> **TASK TO COMPLETE**: Scan the material below for lines with the word "value" and report how many there are, with nothing added.

> **RECORDS FOR THIS TASK**:
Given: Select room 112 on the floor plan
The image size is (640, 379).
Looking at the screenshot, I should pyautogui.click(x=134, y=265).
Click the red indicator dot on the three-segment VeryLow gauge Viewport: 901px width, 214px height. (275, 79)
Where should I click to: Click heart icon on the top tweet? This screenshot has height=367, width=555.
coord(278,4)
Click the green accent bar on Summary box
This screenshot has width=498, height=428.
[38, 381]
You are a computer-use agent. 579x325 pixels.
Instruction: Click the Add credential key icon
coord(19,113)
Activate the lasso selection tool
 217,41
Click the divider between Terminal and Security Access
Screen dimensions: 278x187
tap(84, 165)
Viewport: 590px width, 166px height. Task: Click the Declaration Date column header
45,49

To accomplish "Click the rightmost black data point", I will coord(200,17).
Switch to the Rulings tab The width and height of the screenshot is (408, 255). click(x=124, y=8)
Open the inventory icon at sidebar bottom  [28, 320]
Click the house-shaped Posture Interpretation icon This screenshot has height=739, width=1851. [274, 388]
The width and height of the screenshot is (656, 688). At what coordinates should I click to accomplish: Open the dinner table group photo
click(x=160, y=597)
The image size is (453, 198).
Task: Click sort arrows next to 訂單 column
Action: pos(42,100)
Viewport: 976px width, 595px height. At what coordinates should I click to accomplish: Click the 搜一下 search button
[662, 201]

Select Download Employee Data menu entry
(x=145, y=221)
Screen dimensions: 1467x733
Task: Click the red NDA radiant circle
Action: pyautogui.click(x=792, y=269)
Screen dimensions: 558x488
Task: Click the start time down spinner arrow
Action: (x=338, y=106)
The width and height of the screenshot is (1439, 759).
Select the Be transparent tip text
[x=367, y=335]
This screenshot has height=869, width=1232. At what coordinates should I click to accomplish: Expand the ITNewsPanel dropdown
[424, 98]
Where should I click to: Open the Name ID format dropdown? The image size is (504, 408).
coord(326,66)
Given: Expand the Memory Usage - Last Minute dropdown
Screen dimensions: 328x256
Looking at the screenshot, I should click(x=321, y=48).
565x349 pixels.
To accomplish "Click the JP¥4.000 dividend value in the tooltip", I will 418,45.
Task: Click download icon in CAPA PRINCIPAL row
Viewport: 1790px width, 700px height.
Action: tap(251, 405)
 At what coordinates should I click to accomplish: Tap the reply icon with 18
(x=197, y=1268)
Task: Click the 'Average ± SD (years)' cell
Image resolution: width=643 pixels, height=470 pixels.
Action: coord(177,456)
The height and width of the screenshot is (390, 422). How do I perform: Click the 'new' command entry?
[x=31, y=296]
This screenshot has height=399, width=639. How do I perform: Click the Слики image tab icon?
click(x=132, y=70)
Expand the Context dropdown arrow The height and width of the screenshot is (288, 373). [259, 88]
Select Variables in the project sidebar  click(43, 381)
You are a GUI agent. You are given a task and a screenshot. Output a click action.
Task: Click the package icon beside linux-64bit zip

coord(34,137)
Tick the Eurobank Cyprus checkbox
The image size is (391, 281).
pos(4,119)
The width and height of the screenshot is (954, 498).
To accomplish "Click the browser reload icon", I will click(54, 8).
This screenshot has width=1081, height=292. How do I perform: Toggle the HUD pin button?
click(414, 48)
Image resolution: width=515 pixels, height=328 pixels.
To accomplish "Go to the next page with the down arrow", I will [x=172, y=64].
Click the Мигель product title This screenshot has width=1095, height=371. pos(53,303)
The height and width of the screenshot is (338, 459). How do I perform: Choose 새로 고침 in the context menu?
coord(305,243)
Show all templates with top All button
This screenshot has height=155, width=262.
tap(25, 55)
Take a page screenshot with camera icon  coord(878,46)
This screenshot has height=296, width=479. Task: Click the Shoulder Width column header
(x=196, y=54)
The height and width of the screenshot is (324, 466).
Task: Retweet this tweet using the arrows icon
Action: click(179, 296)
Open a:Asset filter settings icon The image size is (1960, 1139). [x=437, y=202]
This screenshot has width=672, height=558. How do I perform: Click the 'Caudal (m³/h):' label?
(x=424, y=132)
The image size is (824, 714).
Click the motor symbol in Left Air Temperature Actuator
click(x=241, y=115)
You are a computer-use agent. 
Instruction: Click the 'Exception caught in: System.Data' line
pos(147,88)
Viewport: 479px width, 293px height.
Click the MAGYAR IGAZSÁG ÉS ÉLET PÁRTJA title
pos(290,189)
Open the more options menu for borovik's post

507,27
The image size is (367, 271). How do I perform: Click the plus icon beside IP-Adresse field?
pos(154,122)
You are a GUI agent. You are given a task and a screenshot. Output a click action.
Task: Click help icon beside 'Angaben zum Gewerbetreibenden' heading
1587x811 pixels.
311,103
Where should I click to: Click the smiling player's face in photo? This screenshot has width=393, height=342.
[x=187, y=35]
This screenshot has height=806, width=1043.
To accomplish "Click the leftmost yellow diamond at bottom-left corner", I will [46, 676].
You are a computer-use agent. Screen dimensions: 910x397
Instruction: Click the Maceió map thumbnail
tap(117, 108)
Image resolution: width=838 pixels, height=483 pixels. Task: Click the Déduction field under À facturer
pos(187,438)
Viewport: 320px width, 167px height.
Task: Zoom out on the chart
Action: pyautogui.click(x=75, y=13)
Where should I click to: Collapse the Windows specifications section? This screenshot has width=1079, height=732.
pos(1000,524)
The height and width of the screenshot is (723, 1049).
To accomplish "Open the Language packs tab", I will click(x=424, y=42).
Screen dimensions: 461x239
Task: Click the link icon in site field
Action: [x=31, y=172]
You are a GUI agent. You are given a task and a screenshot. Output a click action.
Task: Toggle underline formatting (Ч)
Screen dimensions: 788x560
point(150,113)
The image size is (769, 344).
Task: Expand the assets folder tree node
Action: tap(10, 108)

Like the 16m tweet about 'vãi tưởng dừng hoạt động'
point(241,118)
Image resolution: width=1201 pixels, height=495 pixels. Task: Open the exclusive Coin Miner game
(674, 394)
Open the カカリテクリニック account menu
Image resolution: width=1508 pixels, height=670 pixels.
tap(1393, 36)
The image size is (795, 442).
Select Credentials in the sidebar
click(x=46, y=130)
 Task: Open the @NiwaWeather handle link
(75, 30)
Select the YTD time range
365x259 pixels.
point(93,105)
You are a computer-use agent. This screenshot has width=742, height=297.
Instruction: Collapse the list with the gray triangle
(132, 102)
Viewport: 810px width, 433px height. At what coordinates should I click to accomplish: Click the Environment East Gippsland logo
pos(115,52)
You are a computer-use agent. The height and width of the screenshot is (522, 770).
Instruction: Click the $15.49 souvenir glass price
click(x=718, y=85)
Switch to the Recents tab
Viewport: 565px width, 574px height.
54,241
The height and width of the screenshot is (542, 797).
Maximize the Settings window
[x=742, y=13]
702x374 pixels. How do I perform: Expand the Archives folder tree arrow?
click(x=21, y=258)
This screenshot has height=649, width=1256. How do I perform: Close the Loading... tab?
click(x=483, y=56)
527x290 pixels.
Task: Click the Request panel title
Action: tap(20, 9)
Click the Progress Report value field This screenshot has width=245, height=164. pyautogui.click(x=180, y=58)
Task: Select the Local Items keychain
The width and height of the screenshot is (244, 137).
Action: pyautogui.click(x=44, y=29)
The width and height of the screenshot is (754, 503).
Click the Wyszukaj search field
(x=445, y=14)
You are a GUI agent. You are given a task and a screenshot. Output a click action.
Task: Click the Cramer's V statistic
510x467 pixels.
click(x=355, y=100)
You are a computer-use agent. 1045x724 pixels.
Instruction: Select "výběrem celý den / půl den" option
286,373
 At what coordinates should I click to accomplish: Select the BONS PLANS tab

> **ANSWER SECTION**: 2